Rows
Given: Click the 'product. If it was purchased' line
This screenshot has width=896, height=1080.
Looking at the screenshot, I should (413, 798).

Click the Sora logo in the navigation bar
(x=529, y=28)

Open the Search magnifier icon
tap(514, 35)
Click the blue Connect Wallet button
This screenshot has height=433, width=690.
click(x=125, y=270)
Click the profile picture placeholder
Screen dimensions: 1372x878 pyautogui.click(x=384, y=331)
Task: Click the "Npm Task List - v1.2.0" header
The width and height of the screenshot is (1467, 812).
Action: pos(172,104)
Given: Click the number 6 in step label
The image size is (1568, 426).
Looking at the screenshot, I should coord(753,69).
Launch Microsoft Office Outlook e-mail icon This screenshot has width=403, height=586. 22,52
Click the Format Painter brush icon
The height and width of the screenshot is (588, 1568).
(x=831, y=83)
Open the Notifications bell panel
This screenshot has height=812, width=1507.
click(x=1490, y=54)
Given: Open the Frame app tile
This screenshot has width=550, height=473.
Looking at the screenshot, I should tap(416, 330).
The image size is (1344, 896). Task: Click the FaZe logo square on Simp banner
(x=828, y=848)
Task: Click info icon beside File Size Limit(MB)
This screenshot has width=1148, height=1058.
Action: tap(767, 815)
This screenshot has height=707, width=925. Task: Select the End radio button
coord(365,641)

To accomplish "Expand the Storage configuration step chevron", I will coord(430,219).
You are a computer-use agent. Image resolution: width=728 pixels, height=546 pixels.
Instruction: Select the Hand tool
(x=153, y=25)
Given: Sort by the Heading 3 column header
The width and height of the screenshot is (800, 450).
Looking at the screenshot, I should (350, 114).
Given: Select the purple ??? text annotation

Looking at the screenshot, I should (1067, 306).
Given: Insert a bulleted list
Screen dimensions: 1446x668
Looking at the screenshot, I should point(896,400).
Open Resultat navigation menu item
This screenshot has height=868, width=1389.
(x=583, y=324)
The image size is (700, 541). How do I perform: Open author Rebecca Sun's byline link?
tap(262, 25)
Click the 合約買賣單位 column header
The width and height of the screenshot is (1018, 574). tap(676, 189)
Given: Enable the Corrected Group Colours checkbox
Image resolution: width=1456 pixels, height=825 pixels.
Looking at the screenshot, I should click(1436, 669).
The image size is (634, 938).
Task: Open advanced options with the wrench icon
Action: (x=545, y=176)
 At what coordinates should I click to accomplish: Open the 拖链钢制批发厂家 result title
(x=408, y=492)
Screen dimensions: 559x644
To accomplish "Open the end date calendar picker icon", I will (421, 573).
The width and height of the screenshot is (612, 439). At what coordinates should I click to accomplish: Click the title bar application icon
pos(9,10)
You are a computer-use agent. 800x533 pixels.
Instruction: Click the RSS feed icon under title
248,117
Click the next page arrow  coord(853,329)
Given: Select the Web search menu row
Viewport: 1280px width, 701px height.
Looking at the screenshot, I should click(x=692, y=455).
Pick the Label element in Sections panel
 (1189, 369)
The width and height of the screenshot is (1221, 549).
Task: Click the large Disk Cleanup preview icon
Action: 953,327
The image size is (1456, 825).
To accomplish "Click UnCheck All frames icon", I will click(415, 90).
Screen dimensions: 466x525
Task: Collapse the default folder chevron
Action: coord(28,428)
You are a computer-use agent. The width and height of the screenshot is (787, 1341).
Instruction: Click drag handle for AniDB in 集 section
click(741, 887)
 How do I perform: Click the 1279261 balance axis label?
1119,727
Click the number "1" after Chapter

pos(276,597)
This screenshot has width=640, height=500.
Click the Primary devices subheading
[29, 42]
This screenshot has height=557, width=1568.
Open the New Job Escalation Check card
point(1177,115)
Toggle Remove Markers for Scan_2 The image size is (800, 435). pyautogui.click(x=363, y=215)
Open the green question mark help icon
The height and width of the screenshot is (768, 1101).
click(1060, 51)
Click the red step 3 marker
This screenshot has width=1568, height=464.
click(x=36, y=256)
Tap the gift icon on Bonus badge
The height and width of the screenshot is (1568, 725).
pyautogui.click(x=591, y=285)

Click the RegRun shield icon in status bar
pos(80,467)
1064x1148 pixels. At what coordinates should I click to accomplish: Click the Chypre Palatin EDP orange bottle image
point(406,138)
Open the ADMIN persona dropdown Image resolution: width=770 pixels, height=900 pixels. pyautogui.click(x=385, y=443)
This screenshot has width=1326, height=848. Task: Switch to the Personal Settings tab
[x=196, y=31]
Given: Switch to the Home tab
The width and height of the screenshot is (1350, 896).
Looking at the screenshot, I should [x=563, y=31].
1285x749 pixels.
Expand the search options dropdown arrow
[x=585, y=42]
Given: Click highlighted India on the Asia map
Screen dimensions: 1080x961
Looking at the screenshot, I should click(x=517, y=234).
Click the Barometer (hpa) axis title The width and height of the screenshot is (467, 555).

Task
Return the records exactly as they appear, starting with the line that contains "This screenshot has height=707, width=925." and going on through the line that contains "The width and height of the screenshot is (1018, 574).", both included.

Written answer
This screenshot has height=707, width=925. Task: Select the End radio button
coord(365,641)

To accomplish "Expand the Storage configuration step chevron", I will coord(430,219).
You are a computer-use agent. Image resolution: width=728 pixels, height=546 pixels.
Instruction: Select the Hand tool
(x=153, y=25)
Given: Sort by the Heading 3 column header
The width and height of the screenshot is (800, 450).
Looking at the screenshot, I should (350, 114).
Given: Select the purple ??? text annotation

Looking at the screenshot, I should (1067, 306).
Given: Insert a bulleted list
Screen dimensions: 1446x668
Looking at the screenshot, I should point(896,400).
Open Resultat navigation menu item
This screenshot has height=868, width=1389.
(x=583, y=324)
The image size is (700, 541). How do I perform: Open author Rebecca Sun's byline link?
tap(262, 25)
Click the 合約買賣單位 column header
The width and height of the screenshot is (1018, 574). tap(676, 189)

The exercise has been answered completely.